ScrapAI uses SQLAlchemy with support for both SQLite (default) and PostgreSQL (production).

Core Models

Spider Model
class Spider(Base):
    __tablename__ = "spiders"
    
    id = Column(Integer, primary_key=True)
    name = Column(String, unique=True, index=True)
    allowed_domains = Column(JSON)  # ["example.com"]
    start_urls = Column(JSON)       # ["https://example.com"]
    source_url = Column(String)     # Original URL provided by user
    active = Column(Boolean)        # Enable/disable without deletion
    project = Column(String)        # Project grouping
    callbacks_config = Column(JSON) # Custom callback definitions
    created_at = Column(DateTime)
    updated_at = Column(DateTime)
    
    # Relationships
    rules = relationship("SpiderRule")
    settings = relationship("SpiderSetting")
    items = relationship("ScrapedItem")
Key Point: Spiders are rows, not files. Adding a website means inserting a row.

Database Configuration

core/db.py
from sqlalchemy import create_engine
from sqlalchemy.orm import sessionmaker

# SQLite (default) or PostgreSQL from .env
DATABASE_URL = os.getenv("DATABASE_URL", "sqlite:///scrapai.db")
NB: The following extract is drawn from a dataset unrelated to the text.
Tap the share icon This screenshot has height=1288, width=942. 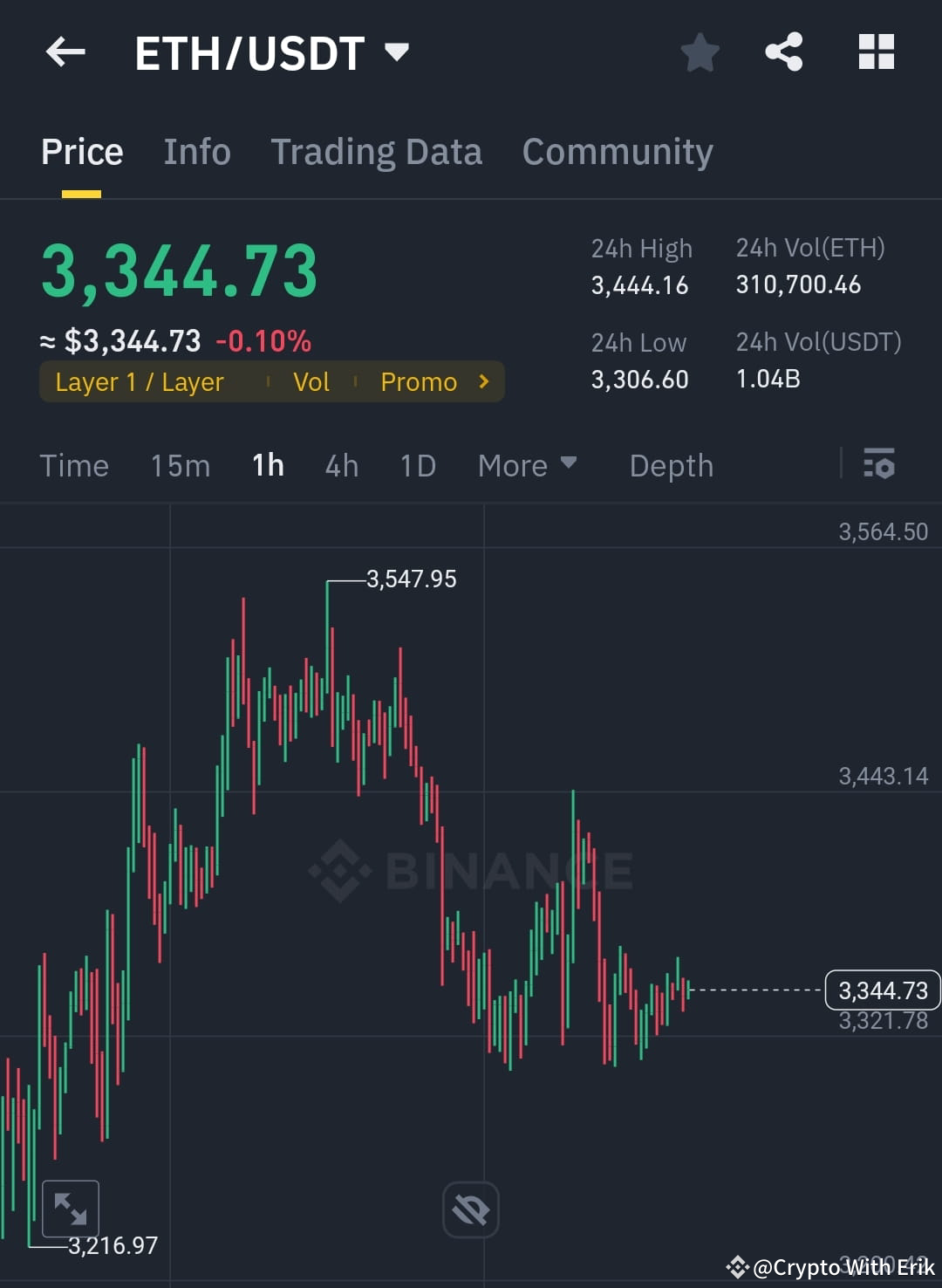[783, 52]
engine = create_engine(DATABASE_URL)

# SQLite optimizations
@event.listens_for(engine, "connect")
def set_sqlite_pragma(dbapi_conn, connection_record):
    if "sqlite" in DATABASE_URL:
        cursor = dbapi_conn.cursor()
        cursor.execute("PRAGMA journal_mode=WAL")  # Write-Ahead Logging
        cursor.execute("PRAGMA synchronous=NORMAL")
        cursor.execute("PRAGMA cache_size=-64000")  # 64MB cache
        cursor.close()
SQLite vs PostgreSQL: SQLite is perfect for development and small-scale production. Switch to PostgreSQL for multi-user access or high concurrency.

Spider Layer (spiders/database_spider.py)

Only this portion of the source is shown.